The Toyota Production System might be the most influential business methodology most people have never heard of.
Founded in the 1980s on the principle of kaizen, a Japanese word meaning “continuous improvement,” the Toyota System’s highest goal was to deliver cars to customers as quickly as possible.
To reach this goal, Toyota had to eliminate every possible source of waste.
The Toyota Production System (TPS) is a prime example of Lean principles — a management approach that aims to reduce work without surrendering value.
If you’ve been contending with waste and inefficiency in your own office, Lean might be the answer.
This article will tell you everything you need to know to get started with Lean.
What is the Lean concept?
In 1950, Eiji Toyoda — nephew of the Toyota Corporation’s namesake — visited a Ford plant in Michigan.
He’d learned that Ford’s car factories produced 8,000 cars every day, while Toyota manufactured 2,500 every year (just under 0.1% of Ford’s capacity).
However, after studying Ford mass production processes in detail, Toyoda concluded that they wouldn’t work in the much smaller Japanese market.

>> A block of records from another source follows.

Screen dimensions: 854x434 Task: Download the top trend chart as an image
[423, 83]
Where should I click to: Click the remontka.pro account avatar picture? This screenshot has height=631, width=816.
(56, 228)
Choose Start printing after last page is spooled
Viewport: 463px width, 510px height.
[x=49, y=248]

Toyota needed an entirely new system. One that could scale to the size the market demanded without compromising quality and without Ford-style mass production.
That’s how the Toyota Production System, the forerunner of Lean, was born.
Toyota’s new system relied on 2 concepts: Jidoka and Just-In-Time.
Jidoka roughly translates to “automation with human intelligence,” also sometimes called autonomation.
Under a Jidoka system, any problem in the production process stops the entire factory. Workers have an incentive to find and solve the problem quickly because they can’t continue working until they address the issue.
By calling attention to even the smallest malfunctions, Jidoka prevents them from festering into larger problems.
Ultimately, this principle fosters a tradition of continuous improvement, which Toyota describes with the Japanese word ‘kaizen’.
Just-In-Time means that each process in the factory produces no more than the next process requires.
Just-In-Time is about the elimination of waste. The factory only makes as many automobiles as the market demands.
They only receive as many parts as they need to make that number of cars. The parts plant only receives as many raw materials as they need to make the right number of parts. And so on.
Pairing Jidoka with Just-In-Time reveals the final goal of each Lean principle and process.
It’s a 3-part goal: high quality, low cost, and short lead times.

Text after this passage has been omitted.